**Exercise data**:
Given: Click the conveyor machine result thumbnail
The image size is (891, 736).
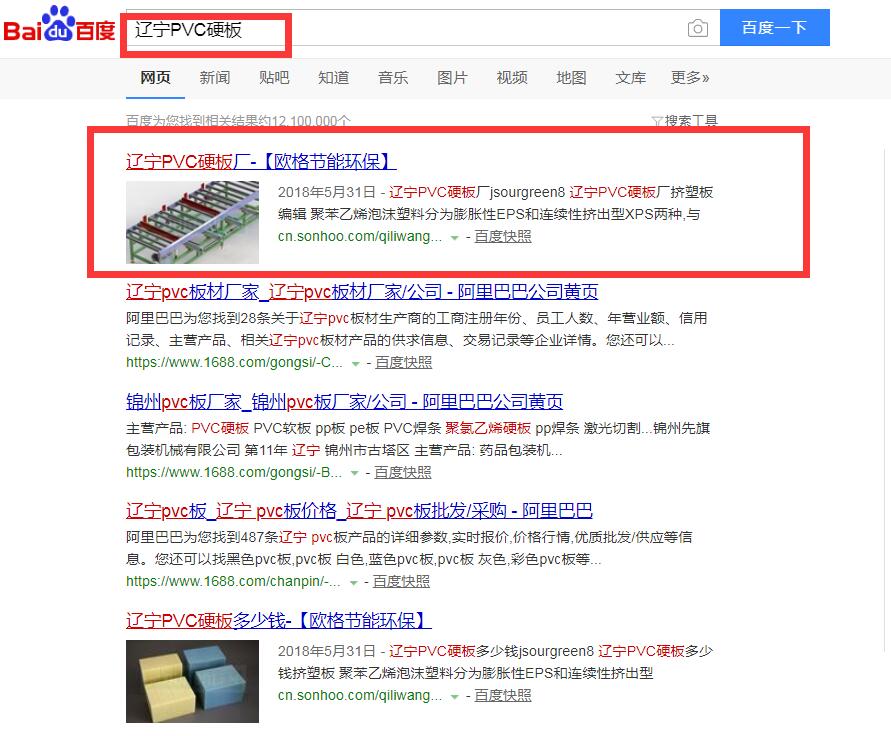Looking at the screenshot, I should point(192,222).
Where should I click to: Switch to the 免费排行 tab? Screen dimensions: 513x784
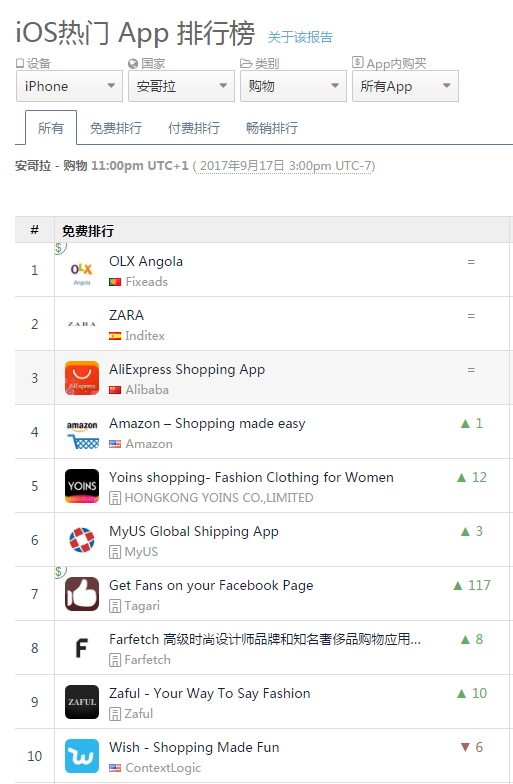tap(116, 128)
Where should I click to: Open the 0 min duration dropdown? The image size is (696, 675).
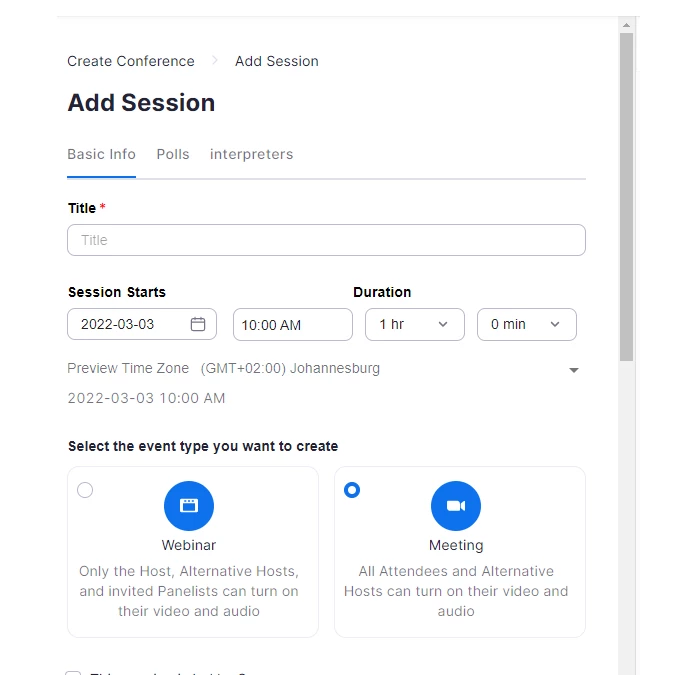[526, 324]
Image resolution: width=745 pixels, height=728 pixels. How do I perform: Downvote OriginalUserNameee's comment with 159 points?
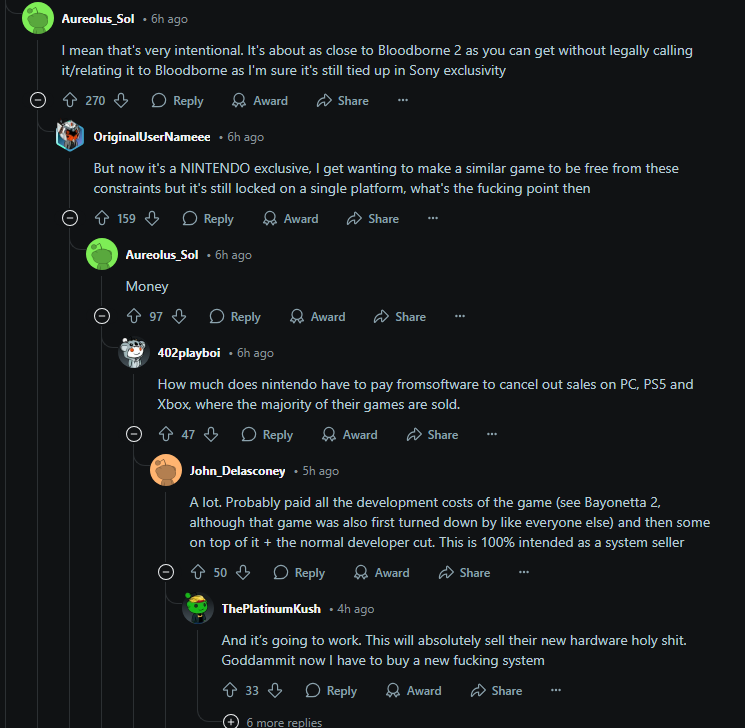[152, 218]
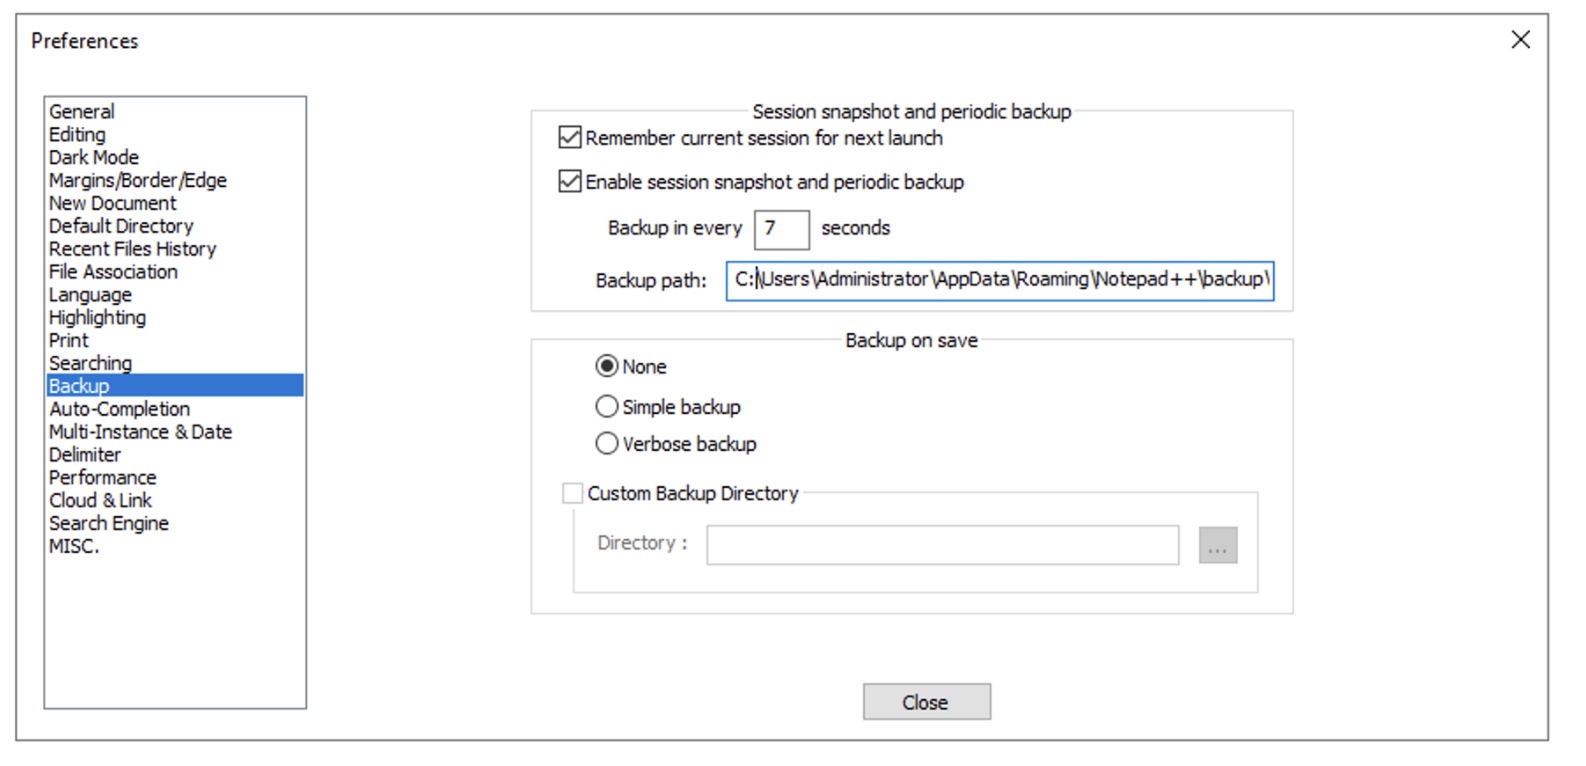This screenshot has height=766, width=1586.
Task: Disable session snapshot and periodic backup
Action: pyautogui.click(x=569, y=181)
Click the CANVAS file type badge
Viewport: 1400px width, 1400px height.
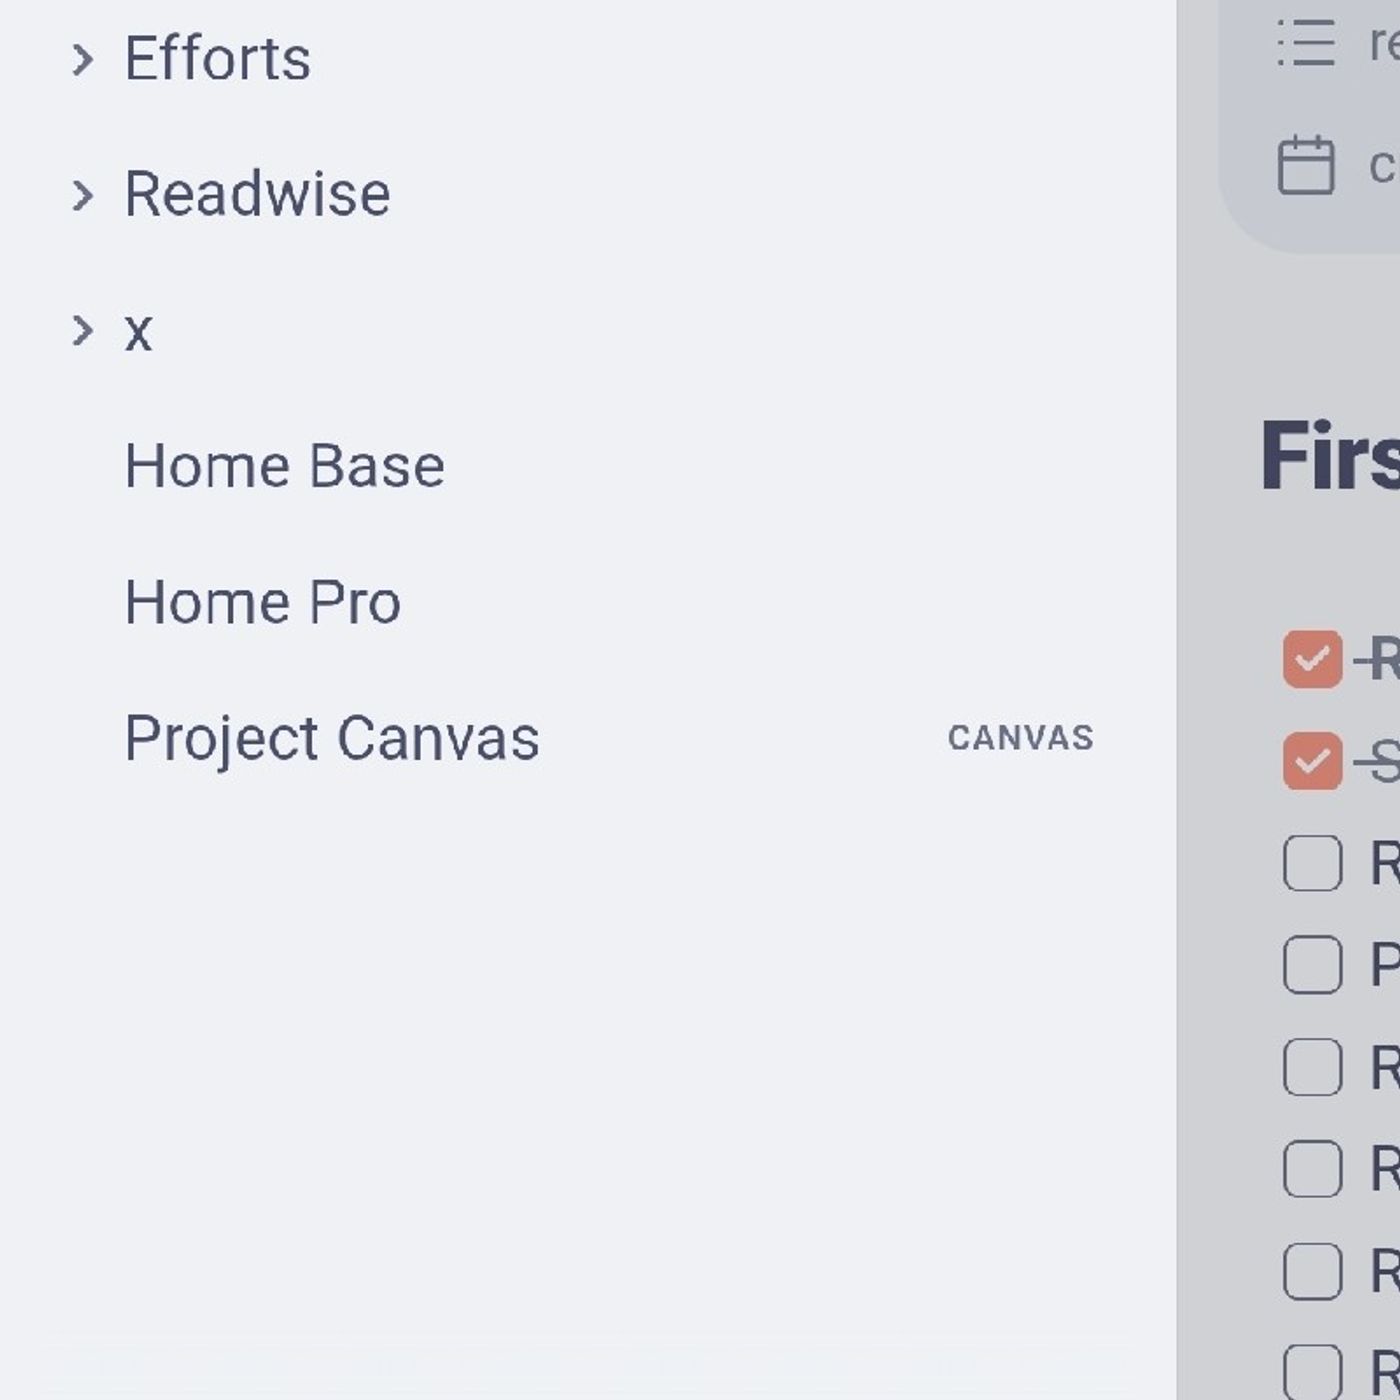(x=1020, y=738)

**What is required**: Please transcribe word for word the lines from the one bearing "Image resolution: width=745" through the last line of the records above, omitting the pictures.

**Problem solution**:
Image resolution: width=745 pixels, height=728 pixels. How do I perform: Downvote OriginalUserNameee's comment with 159 points?
[152, 218]
This screenshot has height=766, width=1586.
Task: Disable session snapshot and periodic backup
Action: pyautogui.click(x=569, y=181)
Click the CANVAS file type badge
Viewport: 1400px width, 1400px height.
(x=1020, y=738)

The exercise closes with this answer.